> DIRECTIONS: According to the article on printed droplet networks below, what is the approximate diameter of each droplet?

> EXCERPT:
··········

3D printer builds droplet network tissue-like material
We already published a couple of articles where we described efforts to create artificial tissue, however, a group of researchers at the Oxford University took a slightly different approach by developing a 3D printer that uses a tissue-like material with several of the properties of living tissues. The new type of material consists of thousands of connected water droplets, encapsulated within lipid films, to form a cohesive material with cooperating compartments.
These printed ‘droplet networks’ could be the building blocks of a new kind of technology for delivering drugs to places where they are needed and potentially one day replacing or interfacing with damaged human tissues. Because droplet networks are entirely synthetic, have no genome and do not replicate, they avoid some of the problems associated with other approaches to creating artificial tissues – such as those that use stem cells.
“We aren’t trying to make materials that faithfully resemble tissues but rather structures that can carry out the functions of tissues”, said Hagan Bayley, Professor at the Oxford University’s Department of Chemistry who led the research. “We’ve shown that it is possible to create networks of tens of thousands connected droplets. The droplets can be printed with protein pores to form pathways through the network that mimic nerves and are able to transmit electrical signals from one side of a network to the other.”
Each droplet is an aqueous compartment about 50 microns in diameter. Although this is around five times larger than living cells, the researchers believe there is no reason why they could not be made smaller. The networks remain stable for weeks, and they could be interfaced with tissues, used as tissue engineering substrates, or developed as mimics of living tissue.
“At the moment we’ve created networks of up to 35,000 droplets but the size of network we can make is really only limited by time and money. For our experiments we used two different types of droplet, but there’s no reason why you couldn’t use 50 or more different kinds”, said Bayley.

··········

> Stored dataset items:
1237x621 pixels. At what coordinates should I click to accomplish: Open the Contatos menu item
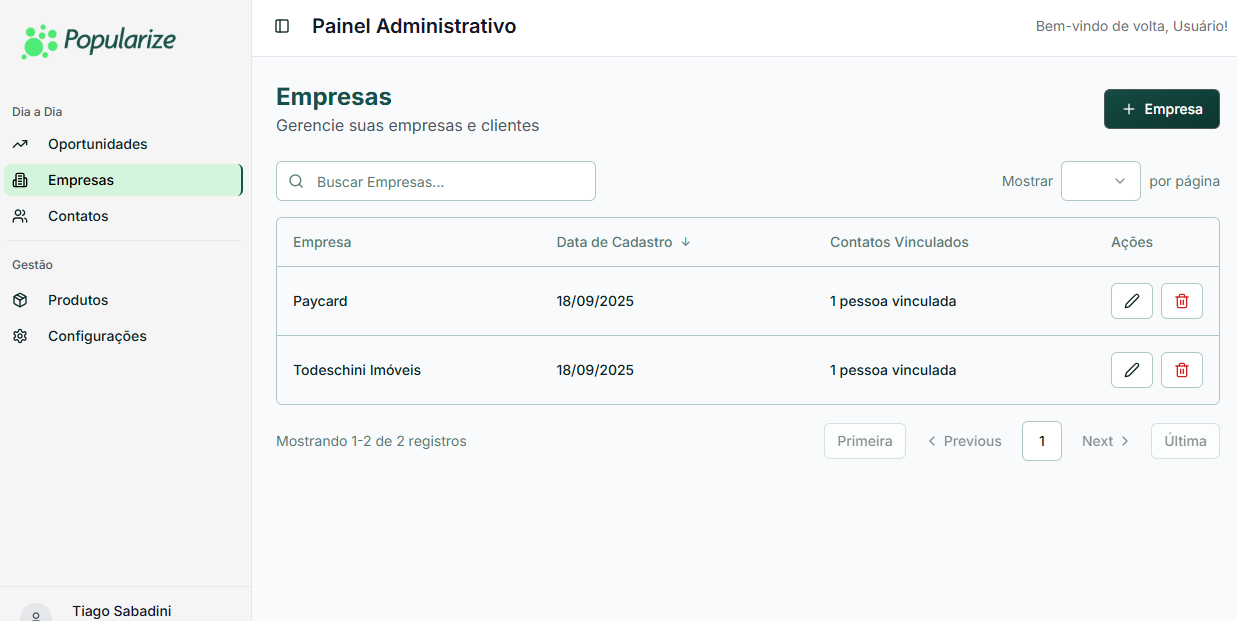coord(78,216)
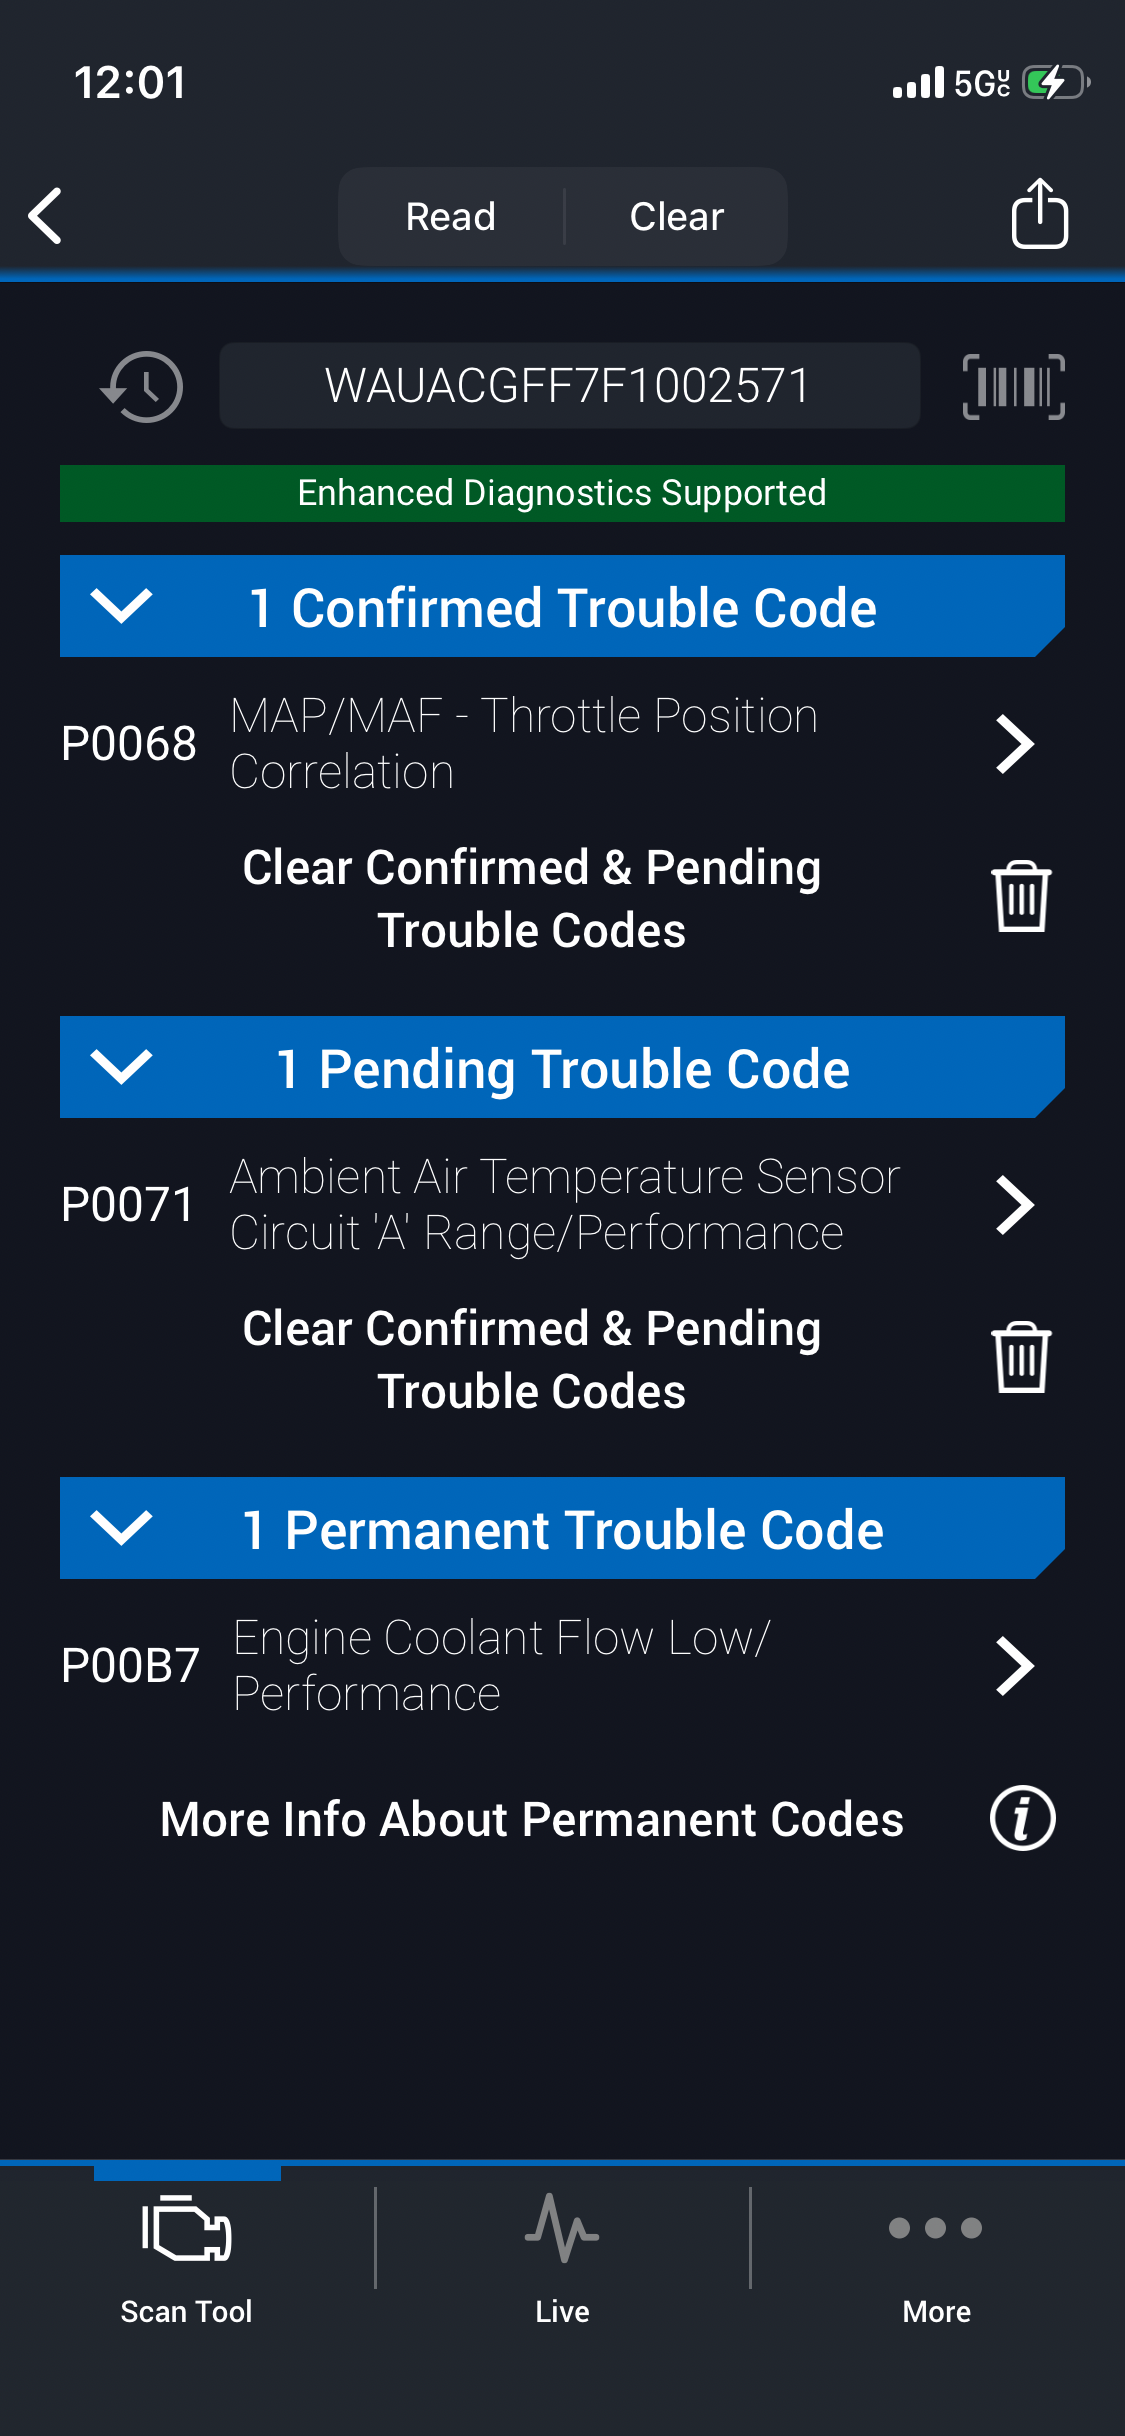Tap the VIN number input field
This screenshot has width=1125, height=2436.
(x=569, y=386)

··········

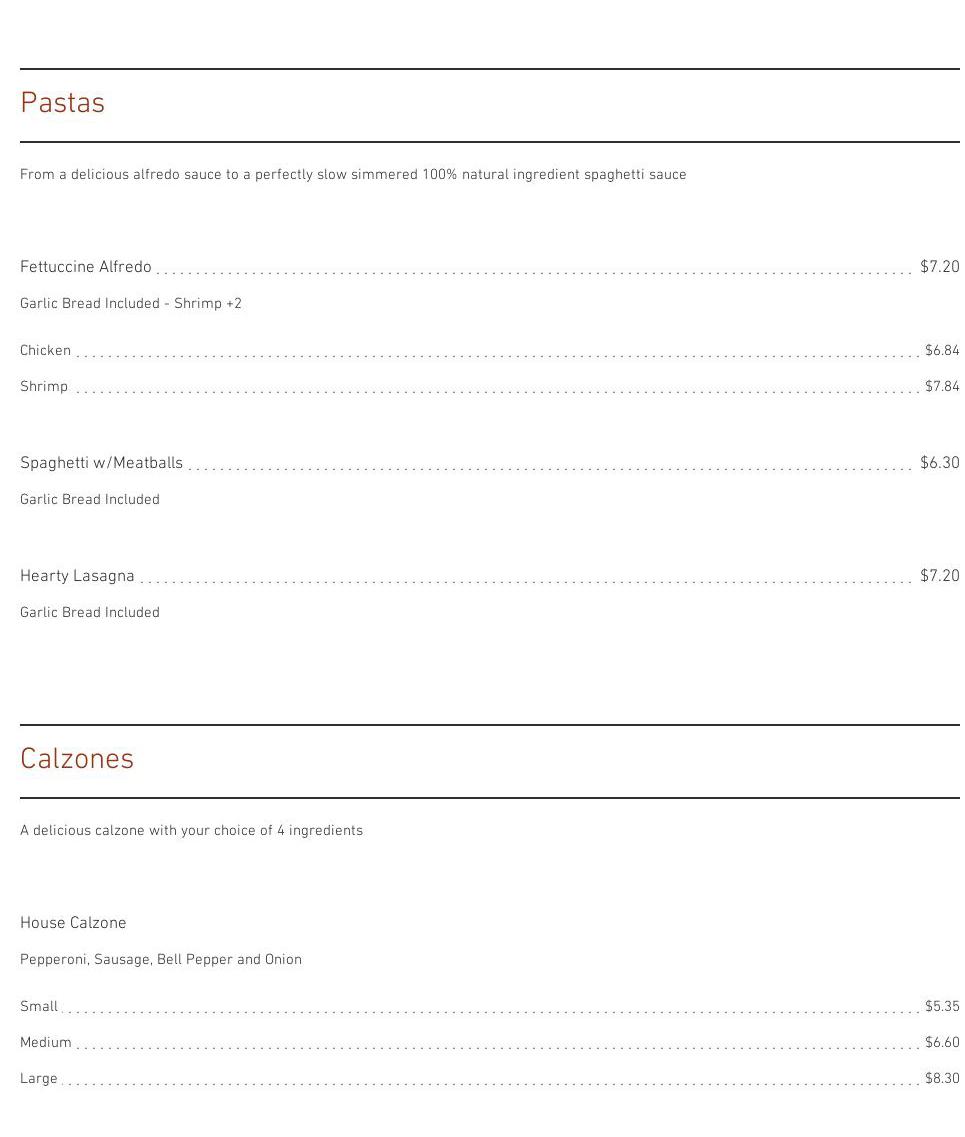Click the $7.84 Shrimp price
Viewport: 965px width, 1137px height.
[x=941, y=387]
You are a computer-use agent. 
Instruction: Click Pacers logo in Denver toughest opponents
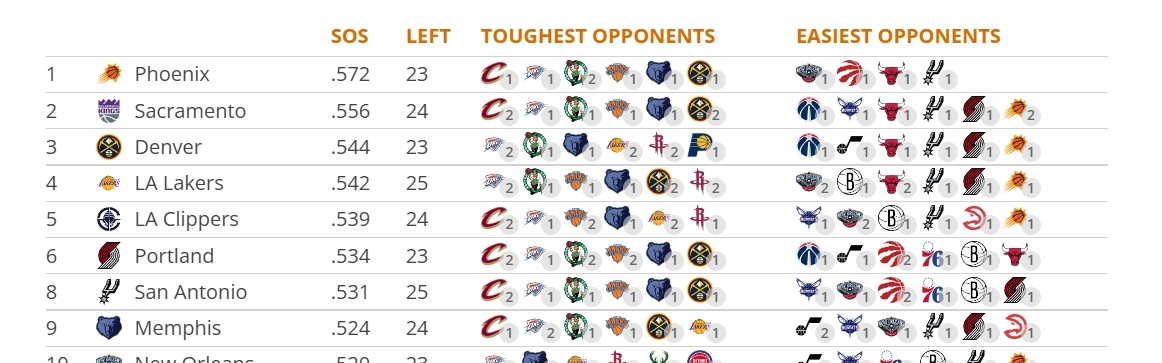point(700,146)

··········

> YOUR SOLUTION: About 50 microns.